O governo federal desperdiçou cerca de R$ 260 milhões em vacinas Coronavac que venceram ou estão prestes a expirar nos estoques do Ministério da Saúde. A compra de 10 milhões de doses foi realizada em setembro de 2023, quando o imunizante já não era mais a principal opção na campanha de vacinação contra a Covid-19.
O processo de aquisição se estendeu por sete meses, de fevereiro a setembro de 2023, resultando na entrega tardia das doses em outubro. O Ministério da Saúde isentou o Instituto Butantan da obrigação de substituir os lotes com validade inferior ao prazo estipulado no contrato, dias antes da entrega.
Dados obtidos via Lei de Acesso à Informação revelam que aproximadamente oito milhões de doses permanecem no estoque do ministério, todas vencidas ou próximas do prazo de validade. O prejuízo pode ser ainda maior, pois o “vacinômetro” do Ministério da Saúde indica que doses distribuídas aos estados e municípios também perderam a validade.
Desde outubro de 2023, apenas 260 mil unidades da Coronavac foram aplicadas no país, sugerindo que mais de 97% da compra pode ter sido desperdiçada. O Ministério da Saúde não esclareceu por que manteve a aquisição de uma vacina que já estava em desuso no Sistema Único de Saúde (SUS).
A pasta afirmou que a compra foi destinada ao público infantil, visando completar o esquema vacinal de crianças de 3 a 11 anos. No entanto, especialistas questionam a decisão, argumentando que em outubro de 2023 já não era mais recomendado o uso da Coronavac por não estar atualizada para as novas variantes do vírus.
O contrato, o mais volumoso de vacinas da Covid assinado no primeiro ano do atual governo, não foi amplamente divulgado, aparecendo apenas no Diário Oficial da União. Em dezembro de 2023, o ministério alterou as orientações sobre a campanha de imunização, limitando o uso da Coronavac a “situações específicas”.
O Instituto Butantan afirmou que entregou as doses dentro do prazo de validade estipulado pelo Ministério da Saúde. No entanto, documentos mostram que as vacinas tinham entre 38,3% e 43,5% da validade já consumida no momento da entrega, superando o limite de 35% estabelecido no contrato.
A decisão de dispensar a exigência de troca das doses com validade curta foi tomada por e-mail, sem parecer jurídico anexado ao processo. Técnicos da pasta justificaram a medida citando o atraso na aquisição e restrições da Anvisa para a produção de novos lotes.
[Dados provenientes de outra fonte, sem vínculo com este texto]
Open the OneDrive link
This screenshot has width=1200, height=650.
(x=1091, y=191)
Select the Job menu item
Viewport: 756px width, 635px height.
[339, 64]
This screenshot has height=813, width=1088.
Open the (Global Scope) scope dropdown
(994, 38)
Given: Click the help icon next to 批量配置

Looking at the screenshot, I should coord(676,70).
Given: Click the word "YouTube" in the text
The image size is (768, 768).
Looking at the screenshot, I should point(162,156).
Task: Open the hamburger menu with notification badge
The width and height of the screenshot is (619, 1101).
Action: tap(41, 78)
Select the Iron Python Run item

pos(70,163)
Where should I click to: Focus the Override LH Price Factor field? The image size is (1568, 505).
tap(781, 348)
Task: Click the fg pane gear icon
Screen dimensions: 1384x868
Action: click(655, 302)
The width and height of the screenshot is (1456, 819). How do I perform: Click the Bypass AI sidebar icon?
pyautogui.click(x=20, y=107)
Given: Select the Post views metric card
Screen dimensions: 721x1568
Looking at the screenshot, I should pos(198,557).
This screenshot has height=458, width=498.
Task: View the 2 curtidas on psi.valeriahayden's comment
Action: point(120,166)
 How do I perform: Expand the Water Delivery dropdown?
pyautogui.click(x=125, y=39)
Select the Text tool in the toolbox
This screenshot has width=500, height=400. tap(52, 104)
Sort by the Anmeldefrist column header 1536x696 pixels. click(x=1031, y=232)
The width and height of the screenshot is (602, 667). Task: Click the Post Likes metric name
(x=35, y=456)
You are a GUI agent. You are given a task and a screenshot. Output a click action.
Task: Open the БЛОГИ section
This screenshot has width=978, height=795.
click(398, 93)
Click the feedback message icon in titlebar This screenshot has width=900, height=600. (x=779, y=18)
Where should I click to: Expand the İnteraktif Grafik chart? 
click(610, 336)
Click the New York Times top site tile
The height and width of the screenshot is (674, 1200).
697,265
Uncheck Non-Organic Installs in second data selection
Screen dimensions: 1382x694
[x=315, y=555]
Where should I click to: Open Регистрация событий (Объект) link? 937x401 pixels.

O governo federal, que elegeu como prioridade a retomada das coberturas vacinais, enfrenta dificuldades para adquirir doses suficientes da vacina contra a Covid-19 para iniciar uma nova campanha nacional de imunização. Em 2023, além da compra da Coronavac, foram feitos apenas aditivos de contratos negociados pela gestão anterior.
Para 2024, o Ministério da Saúde promete entregar 70 milhões de imunizantes, mas até o momento fechou apenas uma compra emergencial de 12,5 milhões de vacinas da Moderna, adaptadas à variante XBB, com entrega prevista para maio. Uma nova licitação para até 69 milhões de doses está em andamento.
O episódio evidencia desafios na gestão e planejamento das compras de vacinas, resultando em significativo desperdício de recursos públicos em um momento crítico para a saúde pública nacional.